Aland Riddler casi podía oler los huevos de tres yemas que Ralla Zoom estaba preparando para el desayuno. No era difícil imaginarla con su falda de tubo dorada y sus antenas positrónicas, una excentricidad de la moda del planeta pero ella las adorada, tarareando una canción mientras freía las yemas verdes en su sartén de electrodos.
—Alan, querido. ¿Ya estás despierto?
También estaba cocinado pan de setas que seguramente acompañarían con fruta el árbol Blozzom.

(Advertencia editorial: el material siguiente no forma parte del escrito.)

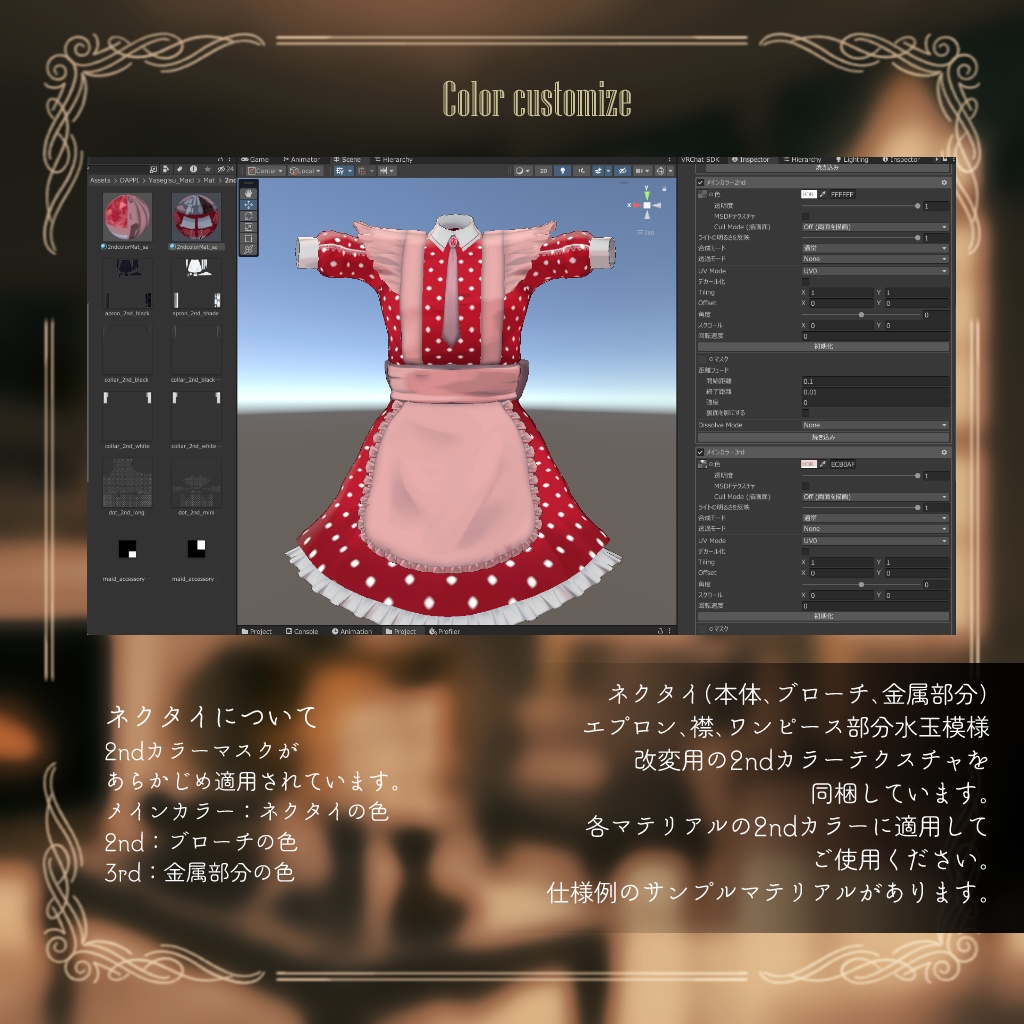
Task: Select the Rect transform tool
Action: (x=248, y=238)
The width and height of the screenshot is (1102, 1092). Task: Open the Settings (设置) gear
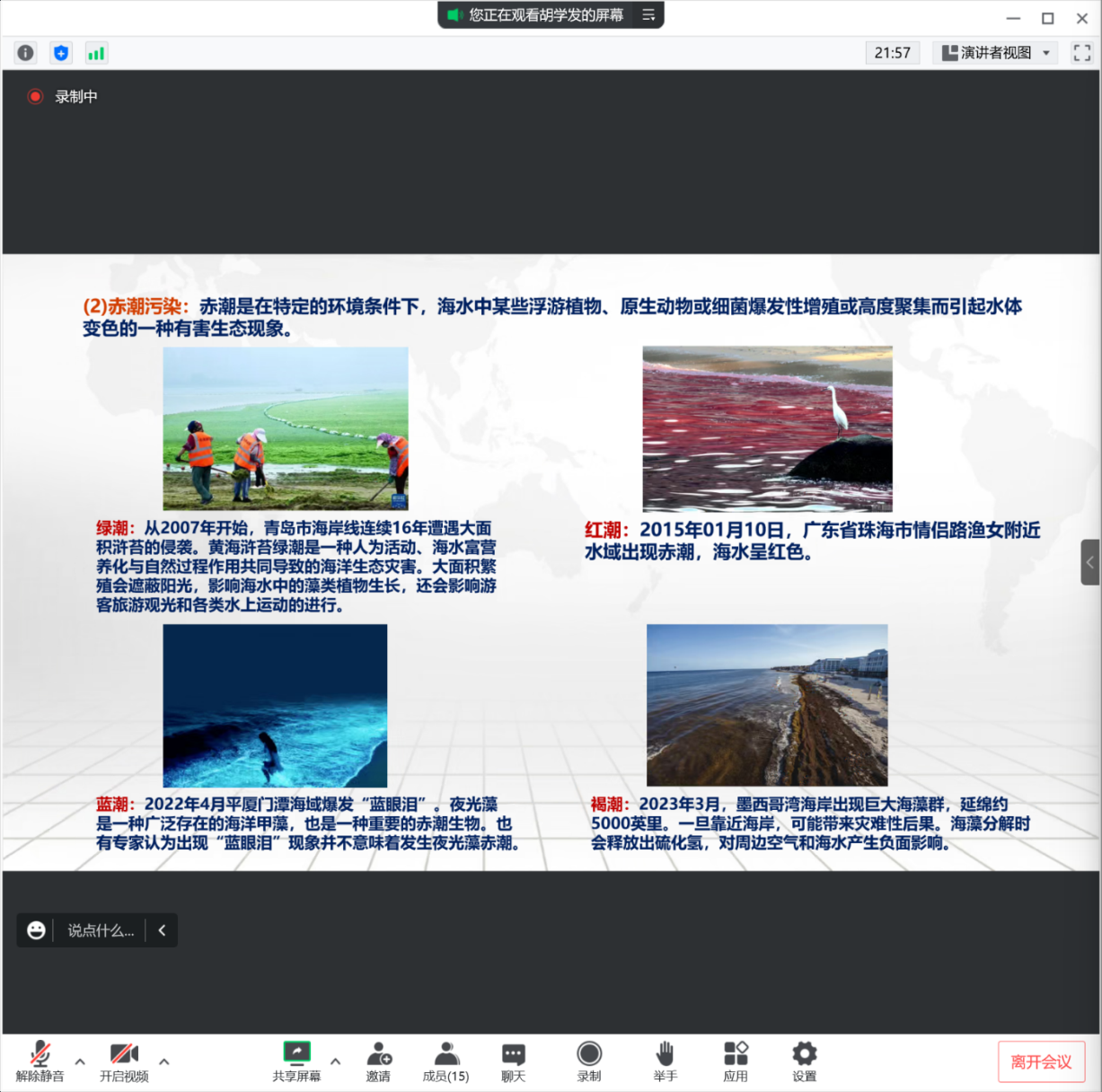pyautogui.click(x=804, y=1061)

—Estaba pensando en lo que sucedió el otro día. Ya sabes, el reptiliano que se hizo pasar por un agente federal y tú tuviste que desenmascarar. ¿No es algo extraño, querido? —Ella no solía hablar de esos temas, y menos por iniciativa —. ¿Para qué iban a querer invadir tu planeta? La atmósfera es demasiado caliente para ellos y el Taltalio, que es básico para sus estructuras, es inexistente en la tierra. No lo comprendo. Es como si hubiera alguien más interesado. ¿No crees? Creo que deberías aceptar esa llamada.
¿Qué llamada? Alan recordó que estaba en su apartamento, piso cuarenta y seis, y que Ralla estaba muerta. Un recuerdo mezclado con un sueño, quizás. Pero estaba seguro de haber escuchado la voz de Ralla Zoom. Miró el casco, a varios metros de él, sobre el aparador. Extraño.
Se sacudió el sueño como un perro se sacudía el agua de una tormenta. Contempló el cielo azul de su planeta natal. Nada de nubes de cobalto y horizontes dorados. Zoom estaba tan lejos de él como lo estaba su enamorada.
Entonces, sonó el teléfono. La telefonista le indicó que tenían una conferencia desde la universidad de Venecia. ¿Quería aceptar la llamada?
No hace falta que respondas aquí. Es solo para meternos en materia.